DONALD TRUMP HAD A PLAN FOR Tuesday night’s presidential debate. But then the cat, neither abducted nor consumed, got his tongue and talking points.

If the moderators hit him for spreading a baseless urban legend about Haitian immigrants eating cats in the small city of Springfield, Ohio, the ex-president was supposed to execute a classic rope-a-dope strategy: He would dodge the punch and place the blame for the story on town locals; then he’d pivot to attacking Vice President Kamala Harris and the media over the toll of rampant immigration on housing, healthcare, and crime in Springfield.

It was all strategized in advance. There was just one problem: It required Trump to execute it.

But when the topic of immigration came up, the former president got sidetracked by taking umbrage with Harris’s insistence that he had uninspiring rallies. He then mentioned the possibility of World War III. Only after that did he launch into the rumors of pet-eating, and then without preparing viewers about the backstory.

“In Springfield, they're eating the dogs,” Trump said. “The people that came in. They’re eating the cats. They’re eating—they’re eating the pets of the people that live there. And this is what’s happening in our country. And it’s a shame.”

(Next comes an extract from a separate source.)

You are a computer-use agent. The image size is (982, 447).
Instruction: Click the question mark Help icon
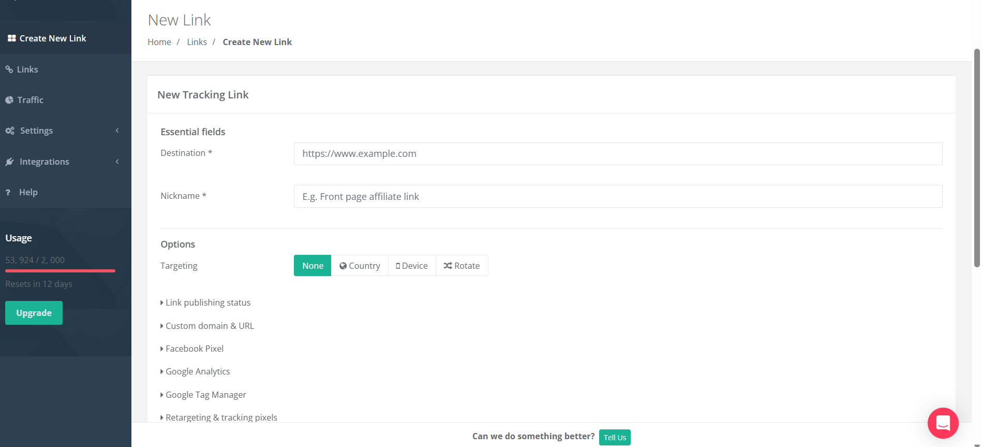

The entire episode ended up being less rope-a-dope and more a dope who had hanged himself with some rope. And Trump’s team knew it. Privately, Trump confidants sensed that the ex-president had missed a real opportunity.  

“The [former] president was supposed to pivot but Trump blew it,” sighed one campaign insider who had been told of the never-executed debate tactic. “He was supposed to make her own the Biden record. That didn’t really happen.”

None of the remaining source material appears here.